The protein kinase R (PKR) undergoes activation during HCV infection which leads to eIF2 inhibition and a consequential decrease in protein synthesis, including that of the antiviral interferon-stimulated genes (ISG), in the host cells. While suppressing host protein synthesis by activating PKR to its own advantage, the HCV IRES persists in translation90 through an eIF2α-independent mechanism. The HCV IRES domains III–IV have been found to be critical for PKR activation.91 Domain II has also been reported to act as a potent PKR activator.92 The ability of the HCV IRES to undergo an alternate bacteria-like mode of translation upon eIF2 inactivation only requires two initiation factors, eIF3 and eIF5B-GTP, which are necessary for 80S pre-initiation assembly. The initiation factor eIF5B was shown to be required to direct Met-tRNAi to the IRES-40S complex before 60S subunit attachment and provides stability without any direct binding (Figure 1).37 The role of eIF5B, in addition to the displacement of eIF3 and other initiation factors in cap-dependent translation, has also been implied in assisting the subunit joining of 60S to 40S, forming an 80S complex.93,94 GTP is required because it provides an active conformation for eIF5B.95 Another factor, eIF2A, is also proposed to help with the recruitment of Met-tRNAi to the P-site by binding to domain IIId. By using a filter-binding assay, eIF2A was shown to have a binding affinity for Met-tRNAi.
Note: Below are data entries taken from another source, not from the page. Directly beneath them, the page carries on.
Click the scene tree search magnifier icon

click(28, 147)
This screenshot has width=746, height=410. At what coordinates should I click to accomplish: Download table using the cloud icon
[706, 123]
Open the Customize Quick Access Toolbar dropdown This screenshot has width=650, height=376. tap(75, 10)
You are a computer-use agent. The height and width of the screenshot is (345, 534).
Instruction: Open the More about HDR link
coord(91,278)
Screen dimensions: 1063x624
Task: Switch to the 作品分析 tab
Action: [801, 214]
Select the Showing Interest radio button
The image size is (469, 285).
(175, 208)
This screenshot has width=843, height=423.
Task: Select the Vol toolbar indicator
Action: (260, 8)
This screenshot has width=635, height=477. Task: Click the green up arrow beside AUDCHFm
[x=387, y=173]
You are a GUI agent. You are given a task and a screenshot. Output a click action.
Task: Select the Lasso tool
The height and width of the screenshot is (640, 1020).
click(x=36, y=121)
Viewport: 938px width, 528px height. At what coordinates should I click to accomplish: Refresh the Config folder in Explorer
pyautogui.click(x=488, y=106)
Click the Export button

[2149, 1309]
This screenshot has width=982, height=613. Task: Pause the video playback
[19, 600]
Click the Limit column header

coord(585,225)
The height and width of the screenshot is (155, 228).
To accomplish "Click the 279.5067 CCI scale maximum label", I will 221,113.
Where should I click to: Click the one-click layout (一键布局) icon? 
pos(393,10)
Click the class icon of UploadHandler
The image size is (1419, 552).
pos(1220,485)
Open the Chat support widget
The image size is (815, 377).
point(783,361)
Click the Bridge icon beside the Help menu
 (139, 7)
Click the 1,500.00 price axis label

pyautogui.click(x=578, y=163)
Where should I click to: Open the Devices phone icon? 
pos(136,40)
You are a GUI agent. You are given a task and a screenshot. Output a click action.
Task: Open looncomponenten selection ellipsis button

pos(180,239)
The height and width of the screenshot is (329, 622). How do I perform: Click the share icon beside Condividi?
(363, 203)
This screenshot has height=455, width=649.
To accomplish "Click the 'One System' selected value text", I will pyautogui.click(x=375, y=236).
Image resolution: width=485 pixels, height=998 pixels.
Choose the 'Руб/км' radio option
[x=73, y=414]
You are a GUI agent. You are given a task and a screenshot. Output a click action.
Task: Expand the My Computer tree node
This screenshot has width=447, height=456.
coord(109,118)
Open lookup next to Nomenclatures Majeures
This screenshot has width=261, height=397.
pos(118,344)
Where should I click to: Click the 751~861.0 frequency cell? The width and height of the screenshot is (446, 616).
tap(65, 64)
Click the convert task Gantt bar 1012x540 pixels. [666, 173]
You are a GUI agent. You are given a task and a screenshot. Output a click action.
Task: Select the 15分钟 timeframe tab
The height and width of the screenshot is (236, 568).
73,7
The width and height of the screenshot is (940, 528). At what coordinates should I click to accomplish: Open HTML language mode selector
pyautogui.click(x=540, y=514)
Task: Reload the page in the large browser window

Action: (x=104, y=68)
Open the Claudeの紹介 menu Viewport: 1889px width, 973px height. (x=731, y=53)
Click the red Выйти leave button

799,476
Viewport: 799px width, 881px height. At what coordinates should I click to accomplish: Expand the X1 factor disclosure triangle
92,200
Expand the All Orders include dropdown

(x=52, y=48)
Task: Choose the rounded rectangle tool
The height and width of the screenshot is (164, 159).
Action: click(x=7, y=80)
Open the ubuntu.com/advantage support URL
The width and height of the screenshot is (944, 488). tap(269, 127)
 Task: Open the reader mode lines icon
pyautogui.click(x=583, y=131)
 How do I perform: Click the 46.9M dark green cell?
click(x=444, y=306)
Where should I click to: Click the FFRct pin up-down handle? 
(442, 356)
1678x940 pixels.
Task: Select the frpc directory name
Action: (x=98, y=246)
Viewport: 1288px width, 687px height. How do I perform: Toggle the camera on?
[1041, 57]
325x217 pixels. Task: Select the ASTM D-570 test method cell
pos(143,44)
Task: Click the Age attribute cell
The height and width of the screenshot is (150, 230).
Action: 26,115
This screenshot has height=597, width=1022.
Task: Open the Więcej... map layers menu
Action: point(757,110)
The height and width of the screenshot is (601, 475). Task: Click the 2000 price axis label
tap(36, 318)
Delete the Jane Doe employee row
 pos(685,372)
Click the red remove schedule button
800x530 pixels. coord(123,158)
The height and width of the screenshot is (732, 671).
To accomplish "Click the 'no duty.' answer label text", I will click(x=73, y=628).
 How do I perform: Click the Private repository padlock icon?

Moreover, the deletion of domain IIId or mutations in the IIId hexaloop causes a low binding capability with eIF2A, thus affecting translation activity under stress conditions. eIF2A knockdown using siRNA has an inhibitory effect on HCV IRES translation under conditions where the eIF2α subunit is phosphorylated.96 eIF2D is also one of the factors that have been reported to facilitate Met-tRNAi assembly with the 40S under stress conditions (Figure 1).97 The alternate mode of translation occurs only when the eIF2α subunit is phosphorylated under stress conditions to avoid the severe inhibition of viral protein synthesis. Both the HCV and related CSFV IRES-mediated translation were shown to be resistant to the reduced levels of eIF2-TC.37,38,96,98

The HCV IRES can also constitute a pre-initiation 80S translation complex without the requirement of any of the initiation factors at a higher Mg+2 concentration of 5 mM and continue protein synthesis with the aid of elongation factors and tRNAs.99

CONCLUSION

There has been considerable advancement into the insights of HCV IRES RNA structure and function over the past few years. The atomic resolution structures and cryo-EM reconstructions have allowed to visualize and to study the characteristic structural conformation of the IRES domains and their interactions with the ribosome and the eIFs in a specific manner. In this review, we aimed to show how sequence and structural features of the HCV IRES are vitally interlinked with its function in the initiation of the viral protein synthesis. Structural and/or sequence changes in the conserved domains can prove to be devastating in the context of IRES function. Interestingly, some HCV IRES mutants containing multiple mutations restored the IRES activity to levels near that of the wild type, although the occurrence of these mutations individually significantly reduced the translational activity. A careful analysis of published mutational data also revealed an increase in IRES activity upon the insertion of nucleotides at a specific location. Further study is required to understand the structural adaptability of the HCV IRES with regard to the probable long-range inter- and intra-domain interactions that restore a functional response in translation initiation. Progress in better understanding of the possible protein–protein and protein–RNA interactions that may play a role in stabilizing functional complexes in a course of translation initiation in the context of long-range interaction of and/or within the IRES domains is also required. Successful development of benzimidazole inhibitors suggested that an extensive analysis of HCV IRES structure and structure variations including their impact on translation mediation can further be utilized in the development of more effective HCV IRES-targeted antivirals.